Des gens saignent

Oui, des gens saignent. Une personne qui s’érafle le bras dans le gravier froid et acéré saignera. Un peu, moyennement, beaucoup. Tout dépend de plusieurs circonstances: a-t-il glissé sur le sol, ou l’y-a-t-on poussé? Le gravier était-il gros, était-il petit? L’a-t-on aidé à se relever après, ou était-il seul, ou encore, n’était-il pas seul, mais personne ne l’a aidé?

Des gens saignent. On sue, on pleure plus qu’on saigne, oui, mais on se rappelle plus des fois où l’on saigne, car le rouge se remarque mieux que la transparence. Le rouge, c’est l’amour, oui; mais le rouge, c’est aussi sauvage, c’est de la colère. On s’étonne: «tout ce sang vient-il vraiment de moi? Ai-je vraiment en moi autant de colère? Autant de rouge que celui qui coule sur la gravelle?

Orlando, Orlando. Des gens saignent pour toi. Le sang n’a pas fini de couler, car il bat aussi dans nos veines à tous. Il a cessé de couler pour ceux qui sont partis sans qu’on ne les voit s’en aller, ou sans qu’on ne les aide à se relever. Il coule toujours pour ceux qu’on a choisit d’aider, soit par obligation, soit par altruisme. Le cynisme parlera du deuxième, mais j’ai encore espoir que la seconde option soit celle qui prime.

Des gens saignent. Quelques fois, saigner est nécessaire. On peut saigner d’amour, on peut se faire un sang d’encre. On peut saigner pour les autres. On peut saigner sans contrainte, mourir avec un coeur exsangue, mais on peut aussi saigner pour aider un autre coeur à ne pas être exsangue. Ainsi, autour du sang versé, on se rassemble et on s’aime. Saigner pour un autre est un beau geste, surtout s’il est désintéressé. C’est un peu participer au tressage de la corde qui nous sauvera peut-être du vide, du néant vers lequel on se dirige.

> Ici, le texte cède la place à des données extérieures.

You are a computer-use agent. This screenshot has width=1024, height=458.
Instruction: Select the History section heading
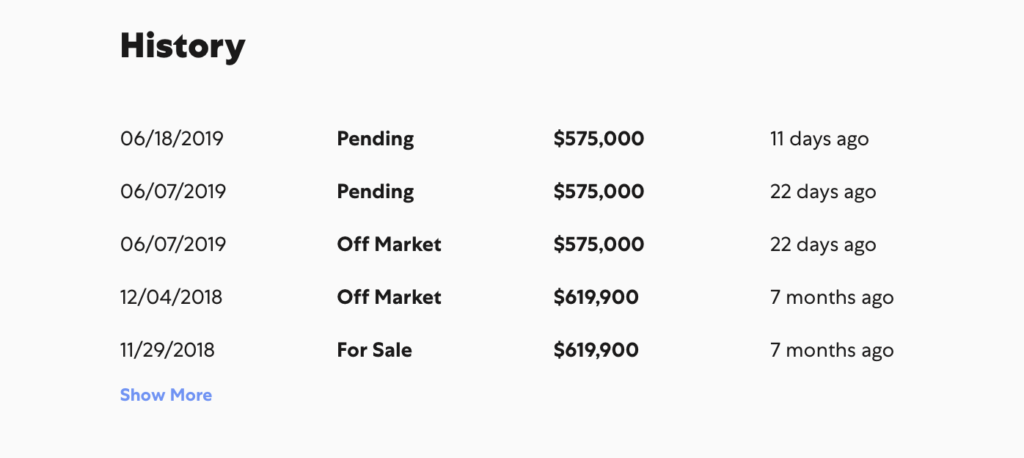[x=183, y=47]
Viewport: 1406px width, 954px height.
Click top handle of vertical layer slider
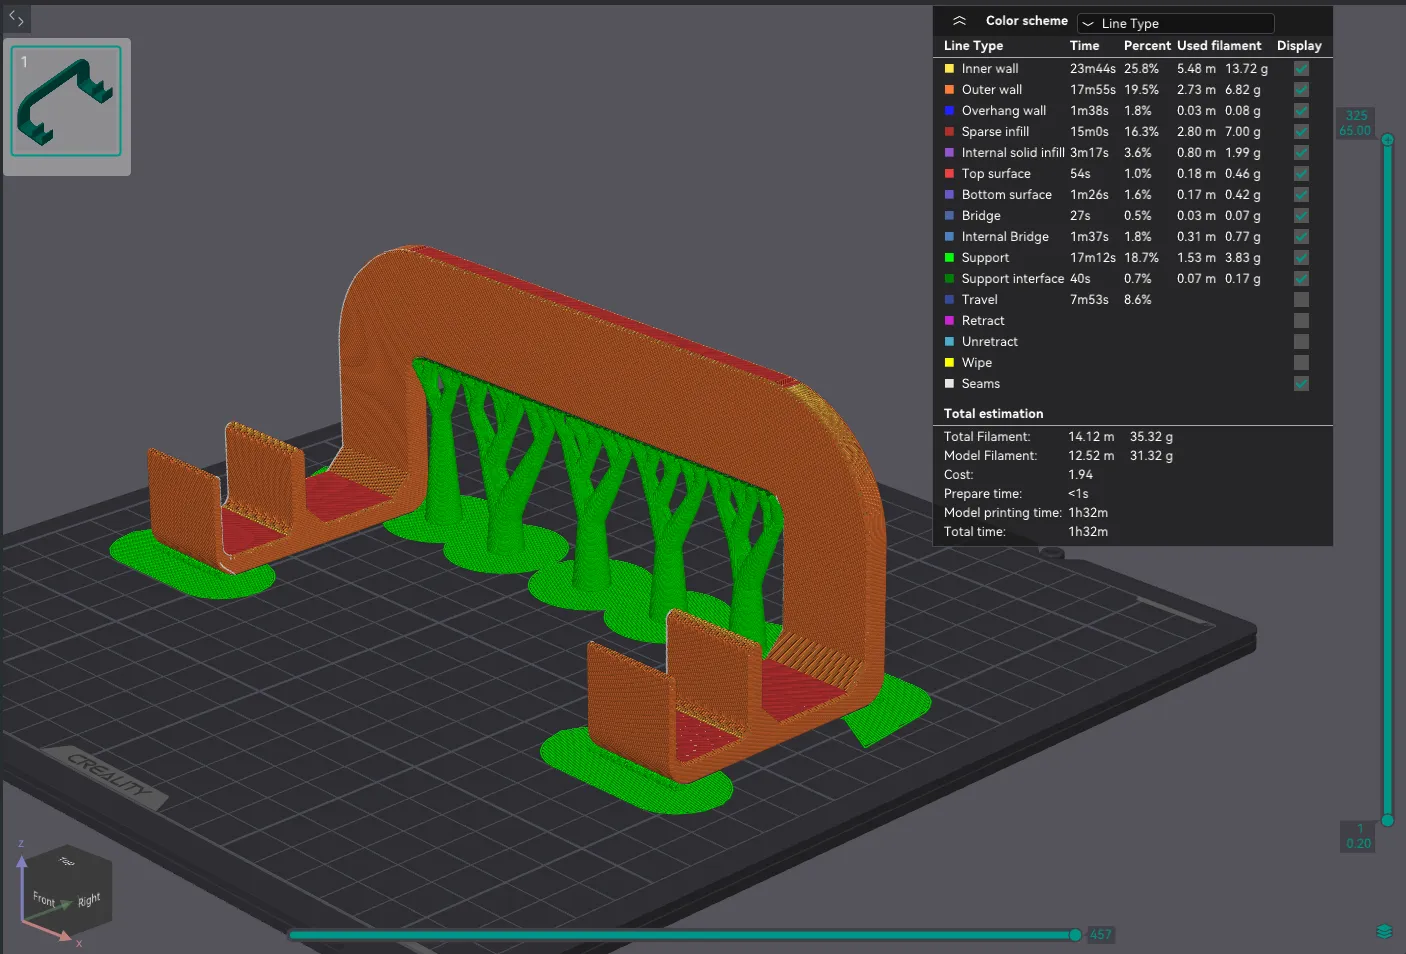point(1388,140)
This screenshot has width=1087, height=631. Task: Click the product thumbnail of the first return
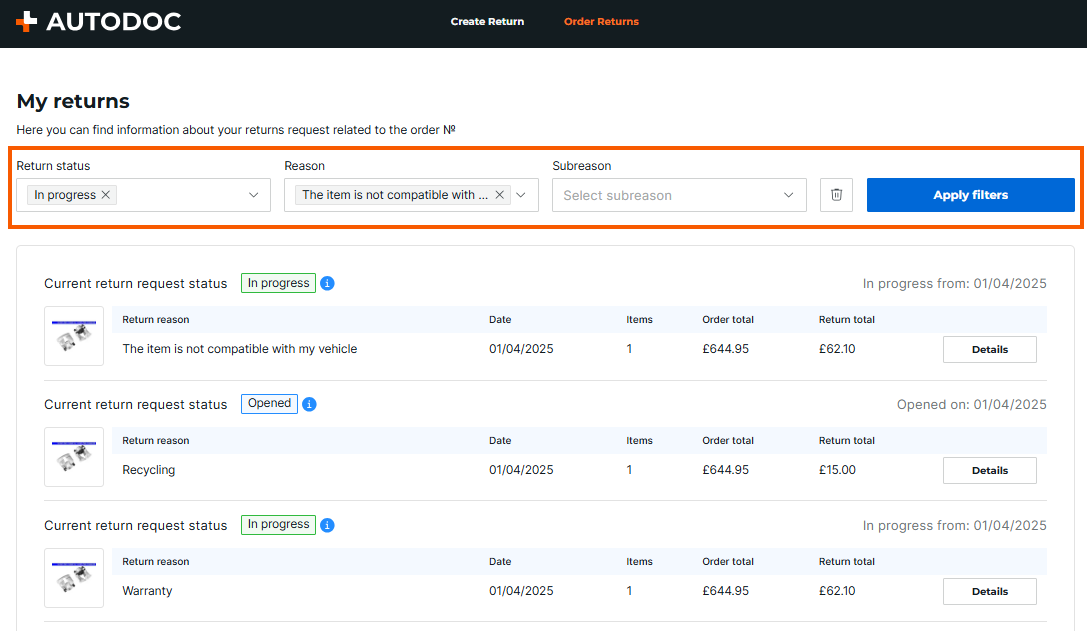pos(74,336)
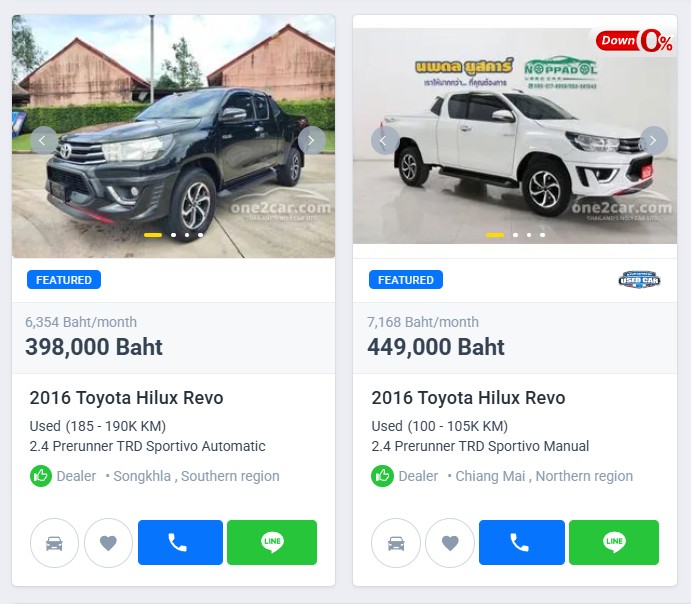Call dealer of the Chiang Mai Hilux
Screen dimensions: 691x604
(522, 542)
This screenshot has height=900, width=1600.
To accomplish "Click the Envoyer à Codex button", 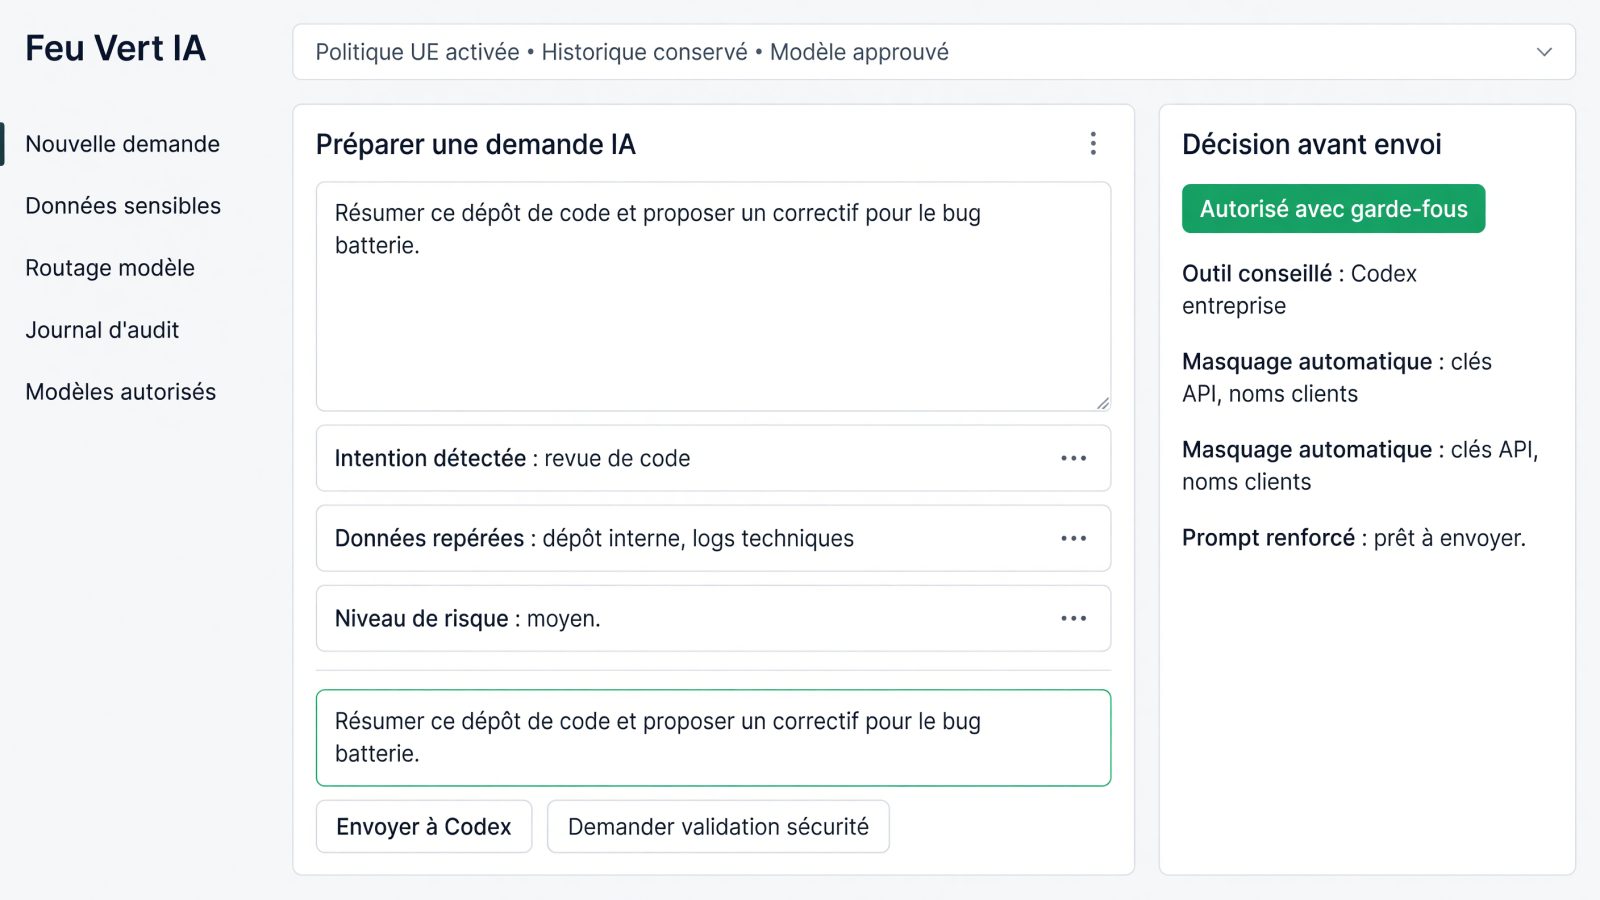I will [424, 827].
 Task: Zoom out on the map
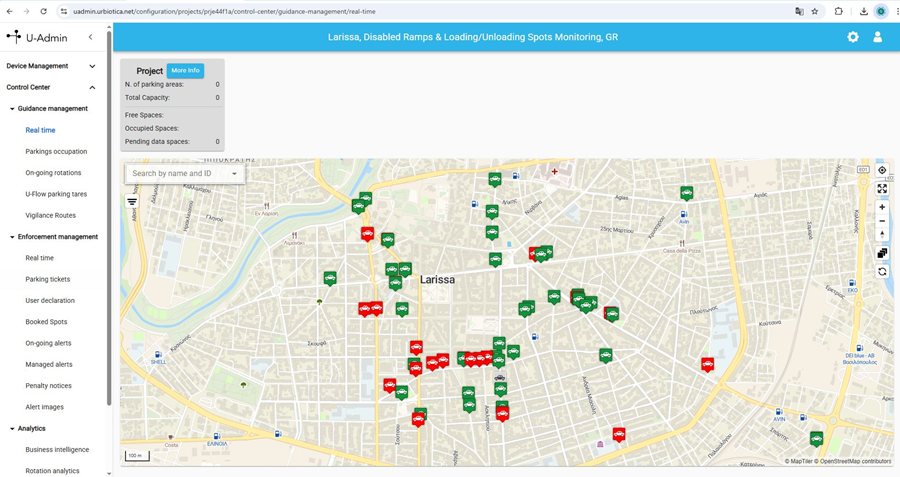(x=882, y=221)
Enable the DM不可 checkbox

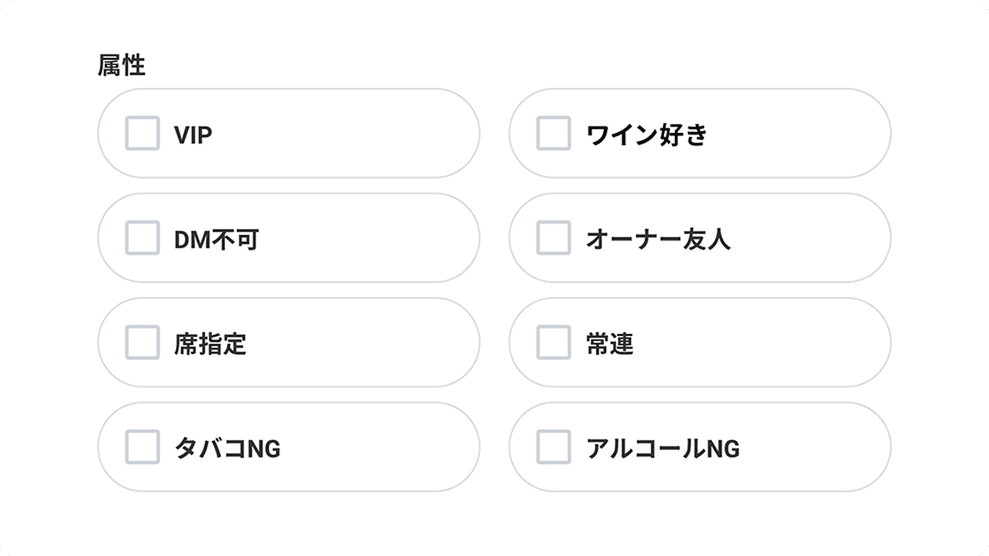tap(142, 238)
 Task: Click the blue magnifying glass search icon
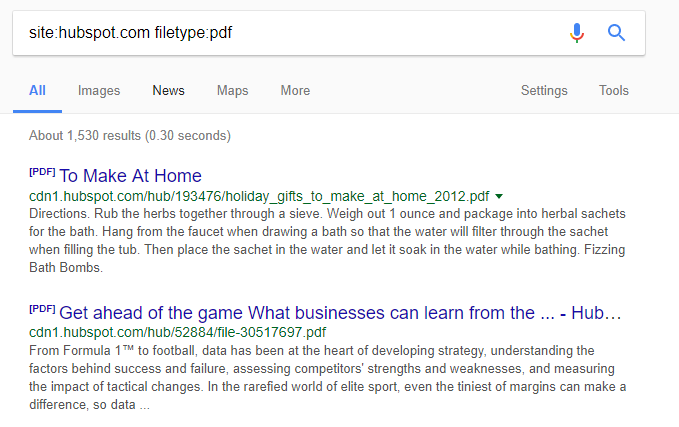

Des gens saignent. Tout le monde saigne, et pourtant, pour certaines raisons, on refuse que certains saignent par altruisme. Leur sang n’est pas bon nous dit-on. On prétexte alors mille raisons – certaines furent pertinentes, d’autres le sont peut-être encore. Mais pendant qu’on refuse ces saignements volontaires, d’autres continuent de blanchir dans le gravier, sans qu’on puisse les aider. On voudrait les sauver, bien sûr. Mais on manque de force, de tonus. Car la colère dans le sang est ce qui nous anime, ce qui nous permet de rester debout pour protester et pour soigner ceux qui tombent. Ou plutôt pour les aider à se relever.

Des gens saignent. Des gens saignent, mais cela ne suffit pas. Il ne suffit pas de relever quelqu’un pour retourner à l’ombre s’asseoir et contempler. Il ne suffit pas d’avoir saigner une fois, mais il ne s’agit pas non plus de se tuer pour le compte d’Héma-Québec ou de ces autres entreprises essentielles au bon saignement et aux soins prodigués. Il s’agit aussi de convaincre les oubliés, les rescapés, les anciennes victimes, et de leur demander de participer aussi. Et d’outrepasser en période d’exception l’habituelle garde qui empêche les indésirables de saigner. Un petit sacrifice de tout un chacun pour sauver un ensemble plus gros, pour toujours se relever du gravier. On finit toujours pas y retomber et par s’érafler parfois;

Orlando, tu as saigné, tu saignes encore dans le gravier, et ton chagrin verse nos larmes. Mais c’est encore le rouge de ton sang qui paraît le plus. Orlando, le monde, laissez-nous tous saigner pour vous.